ACTION ITEM: Will you write out all the entries below exactly?

- - - -

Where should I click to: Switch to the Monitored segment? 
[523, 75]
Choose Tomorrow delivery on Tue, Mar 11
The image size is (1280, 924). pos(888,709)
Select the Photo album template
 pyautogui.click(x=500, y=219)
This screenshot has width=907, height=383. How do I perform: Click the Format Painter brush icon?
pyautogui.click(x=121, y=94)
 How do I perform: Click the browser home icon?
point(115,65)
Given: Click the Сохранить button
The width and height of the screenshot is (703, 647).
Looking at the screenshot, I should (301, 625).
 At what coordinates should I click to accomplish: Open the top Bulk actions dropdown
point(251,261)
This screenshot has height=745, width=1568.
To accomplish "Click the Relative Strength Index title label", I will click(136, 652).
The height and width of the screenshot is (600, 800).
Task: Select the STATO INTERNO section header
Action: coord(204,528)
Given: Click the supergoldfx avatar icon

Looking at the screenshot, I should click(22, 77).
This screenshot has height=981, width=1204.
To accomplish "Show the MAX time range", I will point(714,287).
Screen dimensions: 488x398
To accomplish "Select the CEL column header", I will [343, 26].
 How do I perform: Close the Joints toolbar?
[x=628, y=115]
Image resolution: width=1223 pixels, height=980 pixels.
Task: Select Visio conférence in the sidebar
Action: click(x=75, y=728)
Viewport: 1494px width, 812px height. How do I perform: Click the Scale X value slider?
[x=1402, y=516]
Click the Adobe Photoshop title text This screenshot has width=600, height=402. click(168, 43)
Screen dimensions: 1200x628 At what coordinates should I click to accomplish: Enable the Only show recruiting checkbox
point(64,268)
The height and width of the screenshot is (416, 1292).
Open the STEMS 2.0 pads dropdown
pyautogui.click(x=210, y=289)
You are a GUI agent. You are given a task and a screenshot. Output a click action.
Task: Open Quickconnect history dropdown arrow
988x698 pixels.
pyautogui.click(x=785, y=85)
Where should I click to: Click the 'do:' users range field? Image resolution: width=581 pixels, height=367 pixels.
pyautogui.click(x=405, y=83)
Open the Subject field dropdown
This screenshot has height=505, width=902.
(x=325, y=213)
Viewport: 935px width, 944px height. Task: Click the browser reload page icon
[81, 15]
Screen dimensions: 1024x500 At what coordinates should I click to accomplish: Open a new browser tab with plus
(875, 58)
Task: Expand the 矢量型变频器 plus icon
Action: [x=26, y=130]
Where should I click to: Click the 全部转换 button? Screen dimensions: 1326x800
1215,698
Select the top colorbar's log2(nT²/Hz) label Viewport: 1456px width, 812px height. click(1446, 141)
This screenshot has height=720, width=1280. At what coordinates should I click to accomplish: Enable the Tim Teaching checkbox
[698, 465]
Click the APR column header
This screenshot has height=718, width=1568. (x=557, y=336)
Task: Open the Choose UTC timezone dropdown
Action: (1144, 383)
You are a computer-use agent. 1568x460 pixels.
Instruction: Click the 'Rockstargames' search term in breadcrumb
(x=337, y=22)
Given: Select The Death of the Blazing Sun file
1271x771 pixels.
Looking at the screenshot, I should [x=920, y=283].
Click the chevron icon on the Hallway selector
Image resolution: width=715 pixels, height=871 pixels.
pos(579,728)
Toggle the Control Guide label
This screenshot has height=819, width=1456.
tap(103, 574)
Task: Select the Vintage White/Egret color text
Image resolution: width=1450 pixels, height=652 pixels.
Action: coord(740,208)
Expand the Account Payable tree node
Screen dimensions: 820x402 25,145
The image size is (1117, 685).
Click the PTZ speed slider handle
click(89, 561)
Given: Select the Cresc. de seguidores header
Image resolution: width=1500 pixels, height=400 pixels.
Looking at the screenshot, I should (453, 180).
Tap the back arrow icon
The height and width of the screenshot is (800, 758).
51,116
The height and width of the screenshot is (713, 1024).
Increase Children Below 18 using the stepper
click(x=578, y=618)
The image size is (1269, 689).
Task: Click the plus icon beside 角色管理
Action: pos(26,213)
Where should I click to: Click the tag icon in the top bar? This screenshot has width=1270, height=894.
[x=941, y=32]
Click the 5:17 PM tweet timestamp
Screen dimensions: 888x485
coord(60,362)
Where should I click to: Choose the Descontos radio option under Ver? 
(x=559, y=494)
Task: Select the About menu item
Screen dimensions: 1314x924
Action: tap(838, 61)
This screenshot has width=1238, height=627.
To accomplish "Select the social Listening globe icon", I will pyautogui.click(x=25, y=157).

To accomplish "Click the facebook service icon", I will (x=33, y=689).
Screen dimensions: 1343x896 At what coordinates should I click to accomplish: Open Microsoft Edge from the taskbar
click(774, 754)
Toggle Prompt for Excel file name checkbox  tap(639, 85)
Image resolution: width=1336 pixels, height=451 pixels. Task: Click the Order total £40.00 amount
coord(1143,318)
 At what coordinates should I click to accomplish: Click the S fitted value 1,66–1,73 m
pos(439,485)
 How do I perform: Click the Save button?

- - - -

RESPONSE TO THE EXERCISE:
Where should I click to: Switch to the Monitored segment? 
[523, 75]
Choose Tomorrow delivery on Tue, Mar 11
The image size is (1280, 924). pos(888,709)
Select the Photo album template
 pyautogui.click(x=500, y=219)
This screenshot has width=907, height=383. How do I perform: Click the Format Painter brush icon?
pyautogui.click(x=121, y=94)
 How do I perform: Click the browser home icon?
point(115,65)
Given: Click the Сохранить button
The width and height of the screenshot is (703, 647).
Looking at the screenshot, I should (301, 625).
 At what coordinates should I click to accomplish: Open the top Bulk actions dropdown
point(251,261)
This screenshot has height=745, width=1568.
To accomplish "Click the Relative Strength Index title label", I will click(136, 652).
The height and width of the screenshot is (600, 800).
Task: Select the STATO INTERNO section header
Action: coord(204,528)
Given: Click the supergoldfx avatar icon

Looking at the screenshot, I should click(22, 77).
This screenshot has height=981, width=1204.
To accomplish "Show the MAX time range", I will point(714,287).
Screen dimensions: 488x398
To accomplish "Select the CEL column header", I will [343, 26].
 How do I perform: Close the Joints toolbar?
[x=628, y=115]
Image resolution: width=1223 pixels, height=980 pixels.
Task: Select Visio conférence in the sidebar
Action: click(x=75, y=728)
Viewport: 1494px width, 812px height. How do I perform: Click the Scale X value slider?
[x=1402, y=516]
Click the Adobe Photoshop title text This screenshot has width=600, height=402. click(168, 43)
Screen dimensions: 1200x628 At what coordinates should I click to accomplish: Enable the Only show recruiting checkbox
point(64,268)
The height and width of the screenshot is (416, 1292).
Open the STEMS 2.0 pads dropdown
pyautogui.click(x=210, y=289)
You are a GUI agent. You are given a task and a screenshot. Output a click action.
Task: Open Quickconnect history dropdown arrow
988x698 pixels.
pyautogui.click(x=785, y=85)
Where should I click to: Click the 'do:' users range field? Image resolution: width=581 pixels, height=367 pixels.
pyautogui.click(x=405, y=83)
Open the Subject field dropdown
This screenshot has height=505, width=902.
(x=325, y=213)
Viewport: 935px width, 944px height. Task: Click the browser reload page icon
[81, 15]
Screen dimensions: 1024x500 At what coordinates should I click to accomplish: Open a new browser tab with plus
(875, 58)
Task: Expand the 矢量型变频器 plus icon
Action: [x=26, y=130]
Where should I click to: Click the 全部转换 button? Screen dimensions: 1326x800
1215,698
Select the top colorbar's log2(nT²/Hz) label Viewport: 1456px width, 812px height. click(1446, 141)
This screenshot has height=720, width=1280. At what coordinates should I click to accomplish: Enable the Tim Teaching checkbox
[698, 465]
Click the APR column header
This screenshot has height=718, width=1568. (x=557, y=336)
Task: Open the Choose UTC timezone dropdown
Action: (1144, 383)
You are a computer-use agent. 1568x460 pixels.
Instruction: Click the 'Rockstargames' search term in breadcrumb
(x=337, y=22)
Given: Select The Death of the Blazing Sun file
1271x771 pixels.
Looking at the screenshot, I should [x=920, y=283].
Click the chevron icon on the Hallway selector
Image resolution: width=715 pixels, height=871 pixels.
pos(579,728)
Toggle the Control Guide label
This screenshot has height=819, width=1456.
tap(103, 574)
Task: Select the Vintage White/Egret color text
Image resolution: width=1450 pixels, height=652 pixels.
Action: coord(740,208)
Expand the Account Payable tree node
Screen dimensions: 820x402 25,145
The image size is (1117, 685).
Click the PTZ speed slider handle
click(89, 561)
Given: Select the Cresc. de seguidores header
Image resolution: width=1500 pixels, height=400 pixels.
Looking at the screenshot, I should (453, 180).
Tap the back arrow icon
The height and width of the screenshot is (800, 758).
51,116
The height and width of the screenshot is (713, 1024).
Increase Children Below 18 using the stepper
click(x=578, y=618)
The image size is (1269, 689).
Task: Click the plus icon beside 角色管理
Action: pos(26,213)
Where should I click to: Click the tag icon in the top bar? This screenshot has width=1270, height=894.
[x=941, y=32]
Click the 5:17 PM tweet timestamp
Screen dimensions: 888x485
coord(60,362)
Where should I click to: Choose the Descontos radio option under Ver? 
(x=559, y=494)
Task: Select the About menu item
Screen dimensions: 1314x924
Action: tap(838, 61)
This screenshot has width=1238, height=627.
To accomplish "Select the social Listening globe icon", I will pyautogui.click(x=25, y=157).

To accomplish "Click the facebook service icon", I will (x=33, y=689).
Screen dimensions: 1343x896 At what coordinates should I click to accomplish: Open Microsoft Edge from the taskbar
click(774, 754)
Toggle Prompt for Excel file name checkbox  tap(639, 85)
Image resolution: width=1336 pixels, height=451 pixels. Task: Click the Order total £40.00 amount
coord(1143,318)
 At what coordinates should I click to accomplish: Click the S fitted value 1,66–1,73 m
pos(439,485)
 How do I perform: Click the Save button?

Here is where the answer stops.